The Ninth Circuit Makes EPA an Offer It Can't Refuse

Daniel Farber

May 7, 2021

This post was originally published on Legal Planet. Reprinted with permission.

Chlorpyrifos is one of the most widely used pesticides in America, although it has been banned in the European Union. Last week, the Ninth Circuit took the extraordinary step of ordering the U.S. Environmental Protection Agency (EPA) point-blank to ban or reduce traces of chlorpyrifos in food. A dissenter accused the majority of misreading the statute in question and abusing its discretion by limiting EPA's options so drastically and giving it only 60 days to act. Warning: The majority and dissenting opinions cover 116 pages, so I'll necessarily be leaving out a lot of details and nuances.

Who is right depends partly on how you read the statute and partly on whether EPA was acting in good faith. Judge Bybee thought that EPA had acted in good faith, while the majority clearly thought EPA had been intentionally dragging its feet for 14 years to avoid implementing its statutory mandate.

Given chlorpyrifos' widespread use, it is economically very important. That also means it is likely to be present in many foods. That's a big worry, since there's evidence that exposure to chlorpyrifos before birth can cause neurological problems in children, including lower IQ and tremors. In 2007, after studies began providing evidence of harmful effects from exposure on children, an NGO petitioned EPA to ban all traces of the substance in foods.

Despite preliminary findings that chlorpyrifos is unsafe, and despite repeated judicial demands that it move more quickly, EPA took more than a decade to get around to ruling on the petition. Under President Obama, EPA seemed to be moving toward a ban, but then . . . Trump. The Trump EPA finally rejected the NGO petition after the court issued an ultimatum demanding a decision. The current Ninth Circuit ruling concerned that denial.

The statute governing permissible food levels for pesticide traces (called "tolerances") contains two sentences telling EPA what to do about pesticide risks in food:

"The Administrator [of EPA] may establish or leave in effect an exemption from the requirement for a tolerance for a pesticide chemical residue in or on food only if the Administrator determines that the exemption is safe. The Administrator shall modify or revoke an exemption if the Administrator determines it is not safe."

EPA said it was unsure whether the pesticide was safe in food at currently permitted levels. The Ninth Circuit majority said that, since EPA could not determine the pesticide was safe, it could not "leave in effect" the current exemption. Instead, according to the majority, the second sentence requires it to modify or revoke the exemption.

The dissenter read the two sentences to apply in different circumstances: the first sentence when EPA is acting on a statutory schedule, the second sentence between scheduled safety evaluations. That's not an impossible reading of the statute. Still, if that's what Congress was trying to say, it certainly chose to do so obliquely. In the absence of any legislative history supporting the dissenter's theory, it seems more clever than sound.

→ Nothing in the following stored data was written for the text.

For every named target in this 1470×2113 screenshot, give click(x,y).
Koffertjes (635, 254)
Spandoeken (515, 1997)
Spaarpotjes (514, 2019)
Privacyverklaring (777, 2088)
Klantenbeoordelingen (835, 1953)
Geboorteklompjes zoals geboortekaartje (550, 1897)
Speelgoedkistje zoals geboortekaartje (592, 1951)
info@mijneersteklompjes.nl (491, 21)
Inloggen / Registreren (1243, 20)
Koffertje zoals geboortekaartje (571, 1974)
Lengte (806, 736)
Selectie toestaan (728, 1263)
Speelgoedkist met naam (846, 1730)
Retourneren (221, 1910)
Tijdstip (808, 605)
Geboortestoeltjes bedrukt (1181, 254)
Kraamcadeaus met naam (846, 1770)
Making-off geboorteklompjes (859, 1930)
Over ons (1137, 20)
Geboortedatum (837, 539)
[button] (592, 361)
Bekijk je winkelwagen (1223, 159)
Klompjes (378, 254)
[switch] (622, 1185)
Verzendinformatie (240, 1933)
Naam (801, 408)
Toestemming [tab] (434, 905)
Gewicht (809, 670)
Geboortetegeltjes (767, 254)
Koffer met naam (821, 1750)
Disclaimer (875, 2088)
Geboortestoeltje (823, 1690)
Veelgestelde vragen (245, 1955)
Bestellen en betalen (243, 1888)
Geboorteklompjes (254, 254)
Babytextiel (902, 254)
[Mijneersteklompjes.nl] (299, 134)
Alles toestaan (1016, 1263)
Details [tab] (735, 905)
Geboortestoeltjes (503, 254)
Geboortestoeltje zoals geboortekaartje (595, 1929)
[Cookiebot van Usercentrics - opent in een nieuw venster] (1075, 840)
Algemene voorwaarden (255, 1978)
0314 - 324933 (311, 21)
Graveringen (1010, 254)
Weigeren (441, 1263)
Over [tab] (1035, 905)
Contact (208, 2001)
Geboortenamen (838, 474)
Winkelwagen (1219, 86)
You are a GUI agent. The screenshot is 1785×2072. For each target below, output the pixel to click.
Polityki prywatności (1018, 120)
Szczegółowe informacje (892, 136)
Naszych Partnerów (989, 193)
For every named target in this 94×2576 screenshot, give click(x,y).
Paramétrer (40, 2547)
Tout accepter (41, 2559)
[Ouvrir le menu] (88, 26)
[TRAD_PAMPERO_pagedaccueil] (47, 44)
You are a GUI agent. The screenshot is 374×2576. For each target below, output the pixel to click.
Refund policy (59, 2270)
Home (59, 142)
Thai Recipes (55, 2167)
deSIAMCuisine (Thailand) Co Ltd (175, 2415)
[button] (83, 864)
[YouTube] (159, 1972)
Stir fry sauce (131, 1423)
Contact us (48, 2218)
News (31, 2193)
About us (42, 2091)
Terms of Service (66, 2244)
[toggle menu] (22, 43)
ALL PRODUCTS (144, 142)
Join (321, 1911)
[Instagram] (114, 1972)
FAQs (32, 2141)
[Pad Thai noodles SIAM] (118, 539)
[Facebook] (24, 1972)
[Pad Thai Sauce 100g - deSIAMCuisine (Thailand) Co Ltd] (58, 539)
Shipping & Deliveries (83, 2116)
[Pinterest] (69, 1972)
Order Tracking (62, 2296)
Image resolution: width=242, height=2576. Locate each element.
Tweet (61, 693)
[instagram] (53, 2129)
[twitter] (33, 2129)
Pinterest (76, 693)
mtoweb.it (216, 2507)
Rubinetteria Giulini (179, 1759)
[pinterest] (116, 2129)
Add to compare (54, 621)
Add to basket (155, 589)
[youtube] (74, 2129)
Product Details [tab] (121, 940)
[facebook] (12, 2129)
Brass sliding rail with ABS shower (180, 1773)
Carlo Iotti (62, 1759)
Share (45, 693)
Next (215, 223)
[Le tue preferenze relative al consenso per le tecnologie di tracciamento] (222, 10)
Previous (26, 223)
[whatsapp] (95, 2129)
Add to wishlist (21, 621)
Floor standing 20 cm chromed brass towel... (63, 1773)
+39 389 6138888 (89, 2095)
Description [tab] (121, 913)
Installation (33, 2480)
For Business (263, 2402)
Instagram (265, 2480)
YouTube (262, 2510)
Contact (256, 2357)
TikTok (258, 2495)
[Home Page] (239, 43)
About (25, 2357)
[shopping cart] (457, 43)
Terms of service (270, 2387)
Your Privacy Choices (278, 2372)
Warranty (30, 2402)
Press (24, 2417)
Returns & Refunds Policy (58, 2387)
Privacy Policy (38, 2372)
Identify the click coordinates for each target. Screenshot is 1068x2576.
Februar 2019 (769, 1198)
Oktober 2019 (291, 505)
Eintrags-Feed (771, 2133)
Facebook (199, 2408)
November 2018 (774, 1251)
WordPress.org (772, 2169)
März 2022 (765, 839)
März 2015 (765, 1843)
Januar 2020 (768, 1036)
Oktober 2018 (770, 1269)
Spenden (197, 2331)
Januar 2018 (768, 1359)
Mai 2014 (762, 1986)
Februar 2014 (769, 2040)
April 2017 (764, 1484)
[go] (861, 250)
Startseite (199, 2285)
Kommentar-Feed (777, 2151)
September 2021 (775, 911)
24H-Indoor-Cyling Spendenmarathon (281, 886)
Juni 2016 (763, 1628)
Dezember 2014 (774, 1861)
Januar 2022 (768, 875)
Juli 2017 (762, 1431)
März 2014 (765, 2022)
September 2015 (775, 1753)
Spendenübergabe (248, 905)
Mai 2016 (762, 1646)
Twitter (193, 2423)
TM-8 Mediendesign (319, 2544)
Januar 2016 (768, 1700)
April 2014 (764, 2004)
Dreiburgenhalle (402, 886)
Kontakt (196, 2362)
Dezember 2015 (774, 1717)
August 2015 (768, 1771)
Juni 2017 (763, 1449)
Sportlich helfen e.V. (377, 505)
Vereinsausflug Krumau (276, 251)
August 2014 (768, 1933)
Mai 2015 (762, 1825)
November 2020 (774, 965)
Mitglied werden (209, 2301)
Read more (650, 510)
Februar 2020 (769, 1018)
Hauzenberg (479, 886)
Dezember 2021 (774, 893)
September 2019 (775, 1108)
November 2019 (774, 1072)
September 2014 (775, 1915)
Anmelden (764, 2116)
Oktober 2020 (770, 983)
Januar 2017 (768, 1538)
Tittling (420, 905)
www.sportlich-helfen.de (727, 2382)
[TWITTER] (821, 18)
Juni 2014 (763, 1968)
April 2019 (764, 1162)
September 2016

The other issue is what to do. Under the majority's reading of the statute, given that EPA could not make an affirmative finding of safety, it had no choice but to either revoke or modify the tolerances for chlorpyrifos. Under normal circumstances, the 60-day deadline would be entirely inappropriate. The fact that the majority imposed this deadline was surely a product of its impatience with what it considered to be a willful refusal by EPA to protect public health.

Given that by 2007, the evidence suggested a possible serious risk to children from a very widely used chemical, EPA seems not to have prioritized the issue. The agency's dilatory pace seems explicable only by the economic impact of banning chlorpyrifos. Under the statute, however, public health is supposed to be the only consideration. Even so, by giving EPA so little time to craft a decision, the court may have overreacted. It remains to be seen how the Biden administration will respond to the order.